One night I went to the disco with the other volunteers. I met these Bulgarian guys and one of them was celebrating his birthday. So I bought him a little glass of vodka. Later, he came up to me and wanted me to dance. I did for about five seconds (because I thought he had female friends) then I felt uncomfortable. I started to walk away, but he grabbed my arm and pulled me back. My female friend/volunteer grabbed my other arm, as if to say that I was with her. He pulled harder. She pulled harder. Pretty soon both my arms were out of their sockets. Finally he let go. He continued to dance with himself. You might think that he was gay, but 10 minutes later his girlfriend showed up. Another volunteer here said it’s just normal for males to do that.
OTHER WEIRD MOMENTS
I don’t have time to expand on each of these items, but they’re just funny things that happened here. E-mail me if you want to know more.

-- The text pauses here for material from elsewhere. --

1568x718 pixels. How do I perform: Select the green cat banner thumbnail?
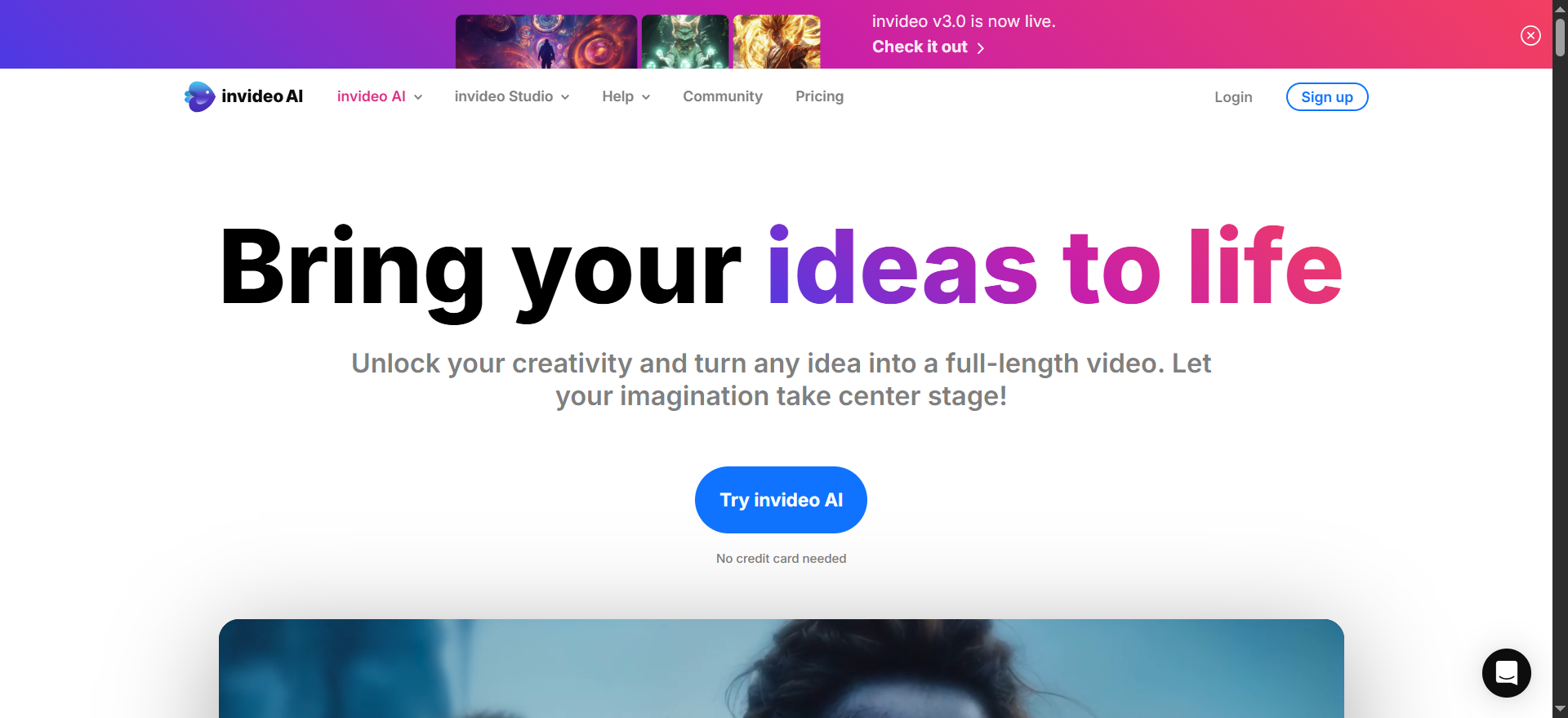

- When I arrived in Zavet last month there was a stir among the people. Apparently, a rumor had started that a black man was going to be the next volunteer there. Most people in the town have never personally seen a black person, so when I showed up with my white face, they were a bit confused. That night, one man, who spoke English and said some of the most racist things I’ve ever heard, joked that I had disappointed the town with my skin color. He assured me that he was joking, but it was funny how a rumor like that had spread so quickly.

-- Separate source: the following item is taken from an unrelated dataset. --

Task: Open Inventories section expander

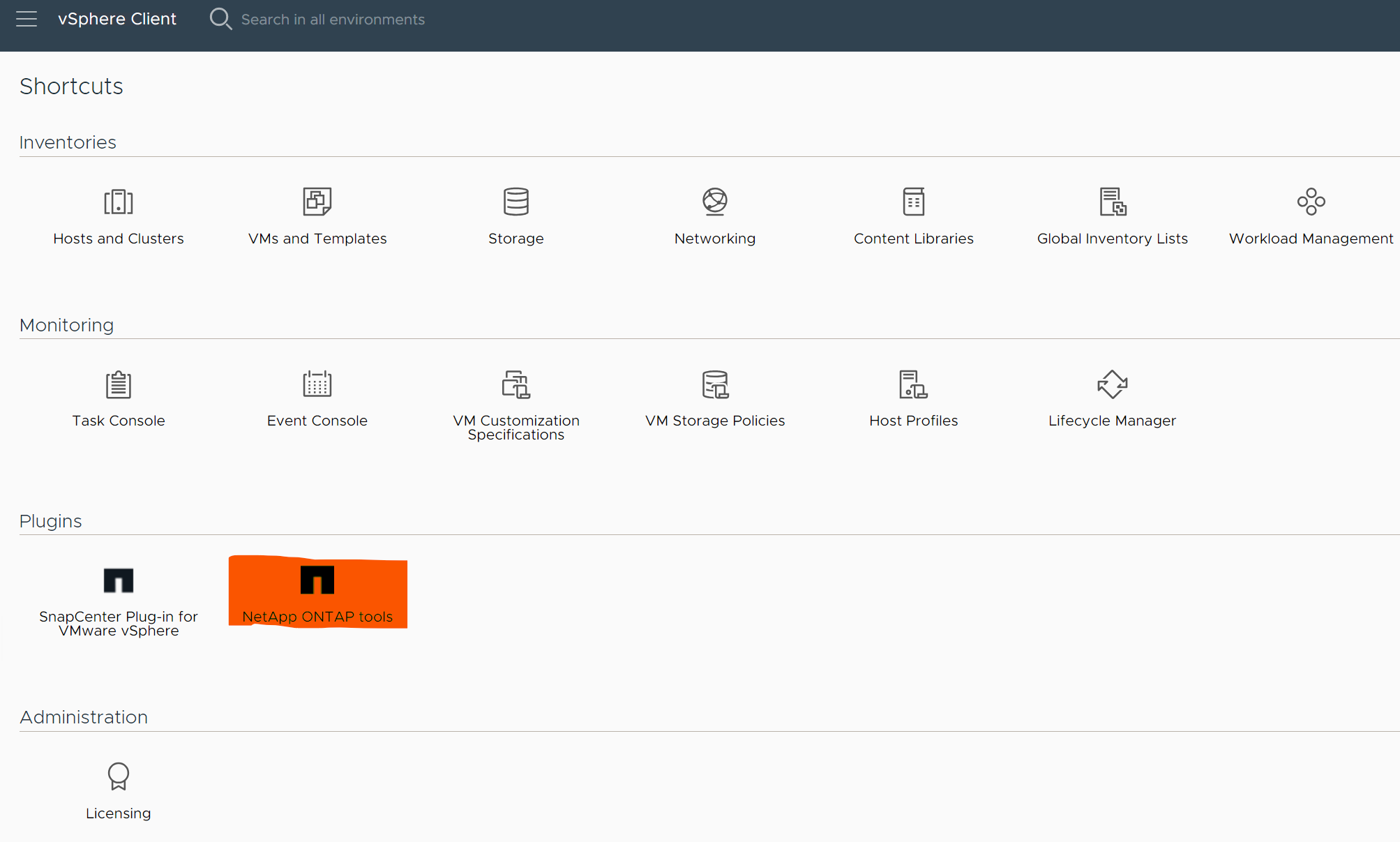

- There is a little man (dwarf, midget… I’m not sure what’s the correct term) who loves one of our volunteers here in town. One day he came up to her, almost sat on her lap, and said, “I love you.” Apparently he knows “I love you” in several languages. She was nice about it, even though he took his tiny hand in hers. A few nights later, we saw him again, but Mary (the volunteer) wasn’t with me. He kept saying, “I love you” to me and another girl. I said, “No, you love Mary”. He would shake his head and leave, then return five minutes later and say “I love you.” I quit correcting him, for I think the little man had had too much beer.